Selling pressure grips Indian shares; HDFC Bank leads index losses
Indian shares fell on Tuesday, dragged by HDFC Bank's decline on likely lower-than-expected inflows due to a staggered weight adjustment on a key global stock index, and as broad-based selling pressure intensified.
The NSE Nifty 50 index shed 0.85% to 24,139, while the S&P BSE Sensex lost 0.87% to 78,956.03.
HDFC Bank, India's top private lender the heaviest stock in the Nifty 50, fell 3.4% and led losses on the index.
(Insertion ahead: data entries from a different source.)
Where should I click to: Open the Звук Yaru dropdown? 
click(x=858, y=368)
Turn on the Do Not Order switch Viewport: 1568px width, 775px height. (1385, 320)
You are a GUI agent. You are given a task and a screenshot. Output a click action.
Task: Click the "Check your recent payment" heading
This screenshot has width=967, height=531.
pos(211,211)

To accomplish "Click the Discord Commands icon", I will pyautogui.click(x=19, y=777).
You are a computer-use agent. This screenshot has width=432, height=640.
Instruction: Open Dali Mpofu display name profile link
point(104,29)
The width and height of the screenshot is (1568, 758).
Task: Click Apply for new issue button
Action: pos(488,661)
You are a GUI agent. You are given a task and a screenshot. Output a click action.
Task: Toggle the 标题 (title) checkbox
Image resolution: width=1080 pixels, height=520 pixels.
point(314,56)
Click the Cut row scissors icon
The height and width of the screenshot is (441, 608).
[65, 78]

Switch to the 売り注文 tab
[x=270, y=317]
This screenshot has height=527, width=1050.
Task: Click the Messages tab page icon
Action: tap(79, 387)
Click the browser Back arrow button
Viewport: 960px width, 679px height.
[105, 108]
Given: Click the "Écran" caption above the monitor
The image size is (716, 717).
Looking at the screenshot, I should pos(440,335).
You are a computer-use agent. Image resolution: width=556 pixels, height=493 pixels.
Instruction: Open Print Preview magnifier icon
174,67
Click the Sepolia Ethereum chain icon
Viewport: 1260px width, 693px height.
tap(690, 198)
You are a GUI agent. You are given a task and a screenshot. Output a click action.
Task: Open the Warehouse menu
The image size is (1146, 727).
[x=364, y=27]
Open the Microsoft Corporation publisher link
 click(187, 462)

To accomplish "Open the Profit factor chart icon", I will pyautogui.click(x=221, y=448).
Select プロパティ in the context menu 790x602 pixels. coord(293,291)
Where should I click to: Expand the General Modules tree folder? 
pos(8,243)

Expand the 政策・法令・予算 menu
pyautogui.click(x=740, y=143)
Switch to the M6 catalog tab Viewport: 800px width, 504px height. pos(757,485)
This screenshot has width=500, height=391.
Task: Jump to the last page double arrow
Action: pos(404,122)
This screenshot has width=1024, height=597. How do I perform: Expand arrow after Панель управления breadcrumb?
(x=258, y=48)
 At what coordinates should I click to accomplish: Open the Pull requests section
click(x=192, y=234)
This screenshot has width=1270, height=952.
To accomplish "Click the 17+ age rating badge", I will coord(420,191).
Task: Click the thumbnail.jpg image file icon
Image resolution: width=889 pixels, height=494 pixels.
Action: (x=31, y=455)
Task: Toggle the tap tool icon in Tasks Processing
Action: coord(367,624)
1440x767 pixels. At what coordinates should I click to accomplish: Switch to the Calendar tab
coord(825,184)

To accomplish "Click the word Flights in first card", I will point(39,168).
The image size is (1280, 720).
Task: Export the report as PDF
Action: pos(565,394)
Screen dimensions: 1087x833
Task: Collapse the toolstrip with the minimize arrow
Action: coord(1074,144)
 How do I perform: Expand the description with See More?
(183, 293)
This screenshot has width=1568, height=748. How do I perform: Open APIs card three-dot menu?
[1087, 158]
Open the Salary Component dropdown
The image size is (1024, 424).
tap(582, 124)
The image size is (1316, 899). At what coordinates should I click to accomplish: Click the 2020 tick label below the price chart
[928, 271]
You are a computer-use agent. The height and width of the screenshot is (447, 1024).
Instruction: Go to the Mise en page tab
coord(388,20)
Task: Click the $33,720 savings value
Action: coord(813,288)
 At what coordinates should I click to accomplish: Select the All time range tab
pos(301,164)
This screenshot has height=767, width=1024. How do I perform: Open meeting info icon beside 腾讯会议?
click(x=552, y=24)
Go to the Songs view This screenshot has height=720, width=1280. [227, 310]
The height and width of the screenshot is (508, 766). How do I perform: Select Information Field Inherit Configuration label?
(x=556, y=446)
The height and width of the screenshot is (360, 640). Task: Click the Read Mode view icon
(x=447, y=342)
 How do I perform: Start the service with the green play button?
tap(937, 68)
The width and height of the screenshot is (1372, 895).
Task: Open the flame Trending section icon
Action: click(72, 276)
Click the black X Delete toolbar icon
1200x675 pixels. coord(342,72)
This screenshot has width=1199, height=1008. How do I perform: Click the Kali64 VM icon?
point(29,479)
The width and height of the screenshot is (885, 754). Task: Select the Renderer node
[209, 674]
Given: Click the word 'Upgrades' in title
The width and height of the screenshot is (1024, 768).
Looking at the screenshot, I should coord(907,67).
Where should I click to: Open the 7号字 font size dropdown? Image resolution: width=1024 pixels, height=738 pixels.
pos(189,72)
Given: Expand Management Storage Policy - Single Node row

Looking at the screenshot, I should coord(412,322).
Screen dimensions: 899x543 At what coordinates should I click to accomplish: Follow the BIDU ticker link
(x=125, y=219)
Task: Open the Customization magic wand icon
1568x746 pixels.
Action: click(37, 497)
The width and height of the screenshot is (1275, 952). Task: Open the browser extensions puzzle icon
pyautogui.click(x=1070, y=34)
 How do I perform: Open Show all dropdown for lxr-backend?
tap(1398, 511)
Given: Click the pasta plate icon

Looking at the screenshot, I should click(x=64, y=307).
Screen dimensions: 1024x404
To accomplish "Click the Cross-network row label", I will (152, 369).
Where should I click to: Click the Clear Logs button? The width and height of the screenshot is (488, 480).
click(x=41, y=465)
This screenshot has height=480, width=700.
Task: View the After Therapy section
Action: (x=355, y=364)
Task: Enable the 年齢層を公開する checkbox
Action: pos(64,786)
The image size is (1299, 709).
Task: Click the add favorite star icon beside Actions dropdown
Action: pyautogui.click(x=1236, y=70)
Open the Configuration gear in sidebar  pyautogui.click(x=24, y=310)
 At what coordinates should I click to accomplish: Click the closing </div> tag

Global indexes provider MSCI raised the proportion of HDFC Bank's shares available for purchase by overseas investors but said the changes will come into effect in two stages, in August and in November, contrary to market expectations of one move in this month.
Brokerage Nuvama, which earlier predicted inflows of $3.2 billion-$4 billion into HDFC Bank in August after the revision, now sees $1.8 billion in inflows this month.
HDFC Bank also dragged financials and banks, which shed 1.9% and 1.5%, respectively.
Meanwhile, broad-based profit booking intensified on rising caution among investors due to geopolitical risks in the Middle East and concerns over the U.S. economy, said Siddharth Sedani, equity analyst at Anand Rathi Financial Services.
"Volatility and selling pressure could rise in the next few sessions, depending on the quality of U.S. macro data," Sedani added.
Investors await U.S. producer price data, due after India market hours and consumer price data, scheduled on Wednesday, to assess the timing and quantum of rate cuts, as well as to gauge the health of the world's largest economy.
Twelve of the 13 major sectors logged losses on the day.
Bucking the trend, consumer firm Marico gained 2.1% after restarting manufacturing its operations in Bangladesh.
Dixon Tech and Oil India also rose about 2.6% and 3%, respectively, boosted by their inclusion into the MSCI emerging markets index.